* _WHAT YOU SHOULD DO_: Reproduce, word for word, the stretch of the transcript about ghosts and the Holy Spirit below from "Mike: And it" through "of our mortality.".

* _SOURCE PASSAGE_:
══════

Mike: Oh my gosh. So helpful. Thank you. And I’m so glad that on this week of Halloween—when I’m seeing all of these decorations for ghosts—that we were able to get to this question.
Kaitlyn: Yeah.
Mike: And it is funny, because when I think about ghosts, I kind of think about death and scary, spooky things.
Kaitlyn: Yeah.
Mike: I don’t know—anything as we wrap up today? Any final thoughts for us?
Kaitlyn: Yeah. Well, it’s funny—I was trying to think of comparisons between the Holy Spirit and ghosts, and one of them was along the lines of what you just said: ghosts surprise us; the Holy Spirit should surprise us. Ghosts pop out of nowhere, and the Holy Spirit kind of pops in out of nowhere. But then I was thinking along the lines of what you were saying as well: we see ghosts—even the fun ghosts, like not the totally spooky, creepy ones but the fun Casper-type ghosts—as a way for us to think about death. They’re supposed to be people who have died who come back—friendly or unfriendly—and we’re reminded of our mortality.
One of the things I love about Halloween—hot take from a Christian—is that we get to think about evil and injustice, and we’re also faced with our mortality. But this is where the ghosts we encounter at Halloween are so counter to the Holy Ghost—the Holy Spirit that indwells us. Whereas ghosts make us think about death, the Holy Ghost gives us life. And not just the life that the Spirit gives in Genesis to all creation—all living creatures, human and non-human—but a gift that’s greater than that. It’s not just life that gets you to move and eat and interact with people; it’s abundant, full life. And I think this connects to when Jesus says, “It is better for me to go away because I will send the Spirit.” Jesus talked about wanting us to have life to the full, abundant life. And the gift that Jesus gives us when he ascends to the Father is the Spirit that gives us access to that kind of abundant life here and now.
We are still waiting—we’re waiting for Christ’s return to make all things new in this creation. And yet one of the gifts that is supposed to be our great witness to the world is that we can face death—we can face the ghosts and ghouls around Halloween—because the Holy Spirit gives us not just life, but life abundant: the kind of life that can face death and suffering with joy because we know that’s not the end of the story.

══════

* _GIVEN DATA_:
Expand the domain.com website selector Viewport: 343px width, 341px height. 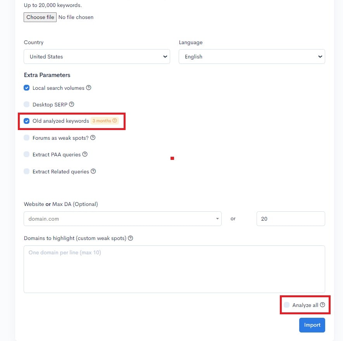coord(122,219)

══════

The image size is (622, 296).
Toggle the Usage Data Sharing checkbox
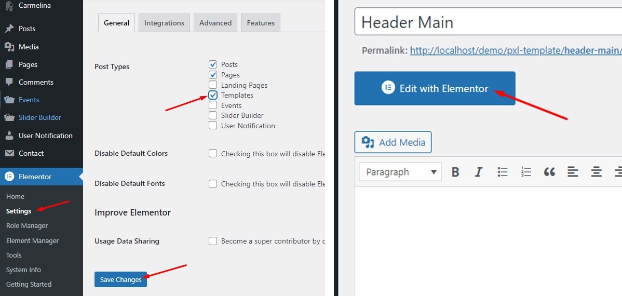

══════

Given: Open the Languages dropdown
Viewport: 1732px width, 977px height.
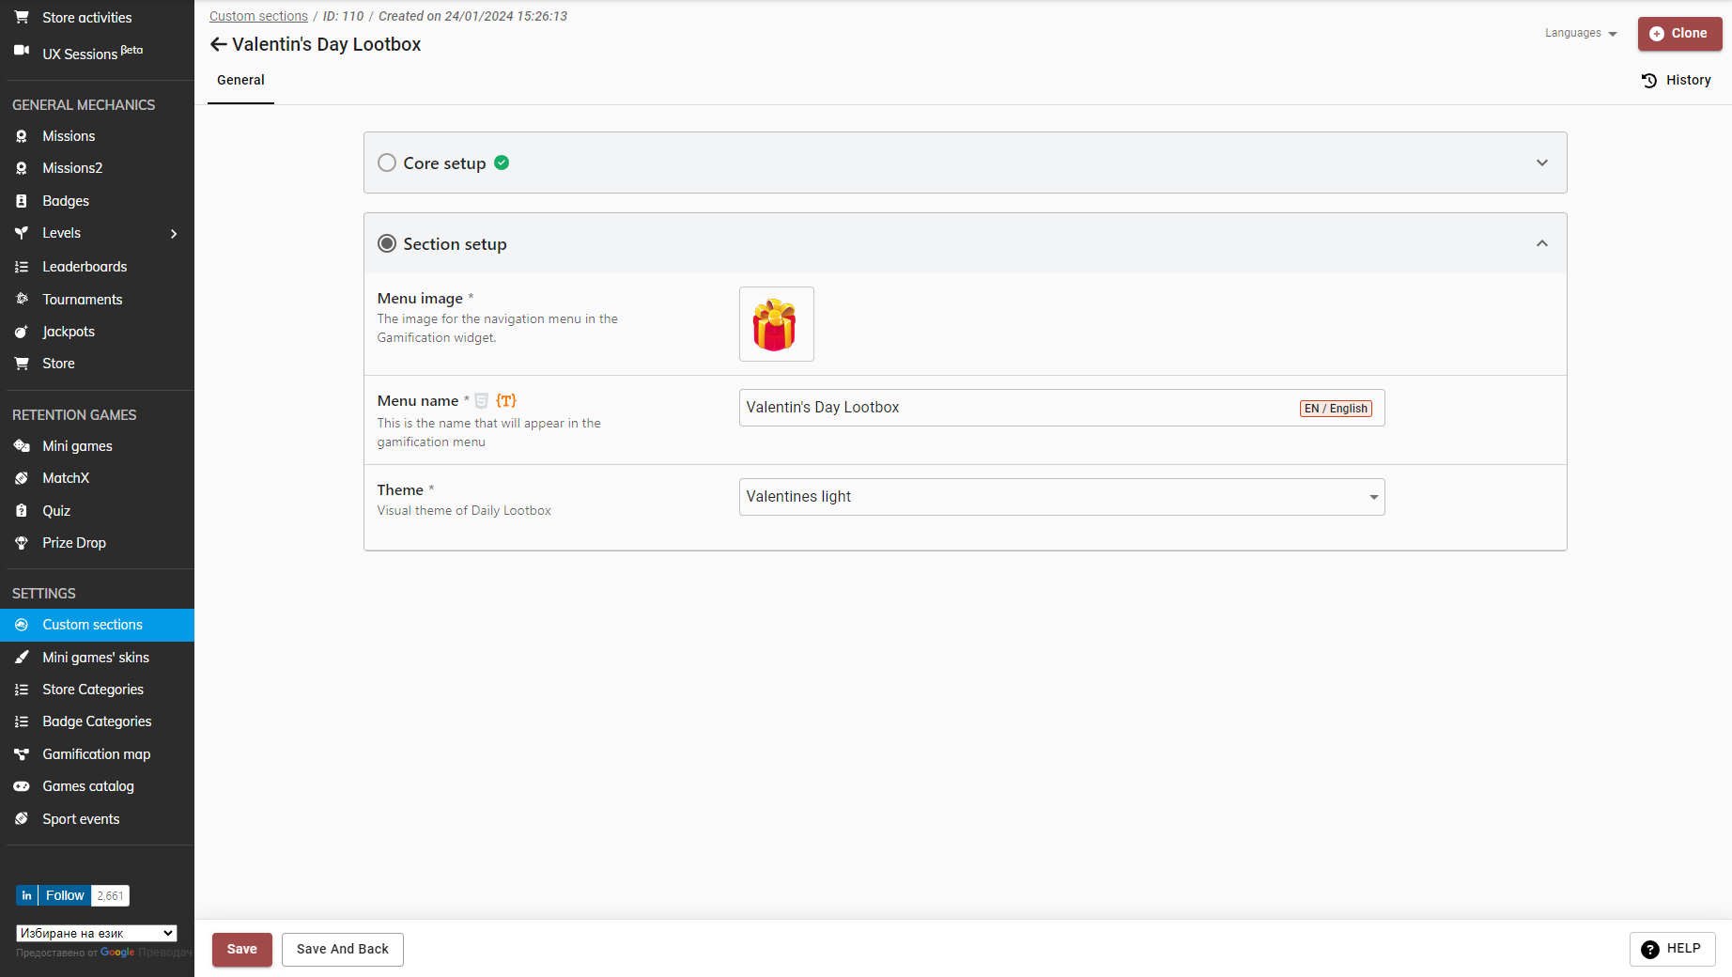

══════

* _OUTPUT BELOW_:
Mike: And it is funny, because when I think about ghosts, I kind of think about death and scary, spooky things.
Kaitlyn: Yeah.
Mike: I don’t know—anything as we wrap up today? Any final thoughts for us?
Kaitlyn: Yeah. Well, it’s funny—I was trying to think of comparisons between the Holy Spirit and ghosts, and one of them was along the lines of what you just said: ghosts surprise us; the Holy Spirit should surprise us. Ghosts pop out of nowhere, and the Holy Spirit kind of pops in out of nowhere. But then I was thinking along the lines of what you were saying as well: we see ghosts—even the fun ghosts, like not the totally spooky, creepy ones but the fun Casper-type ghosts—as a way for us to think about death. They’re supposed to be people who have died who come back—friendly or unfriendly—and we’re reminded of our mortality.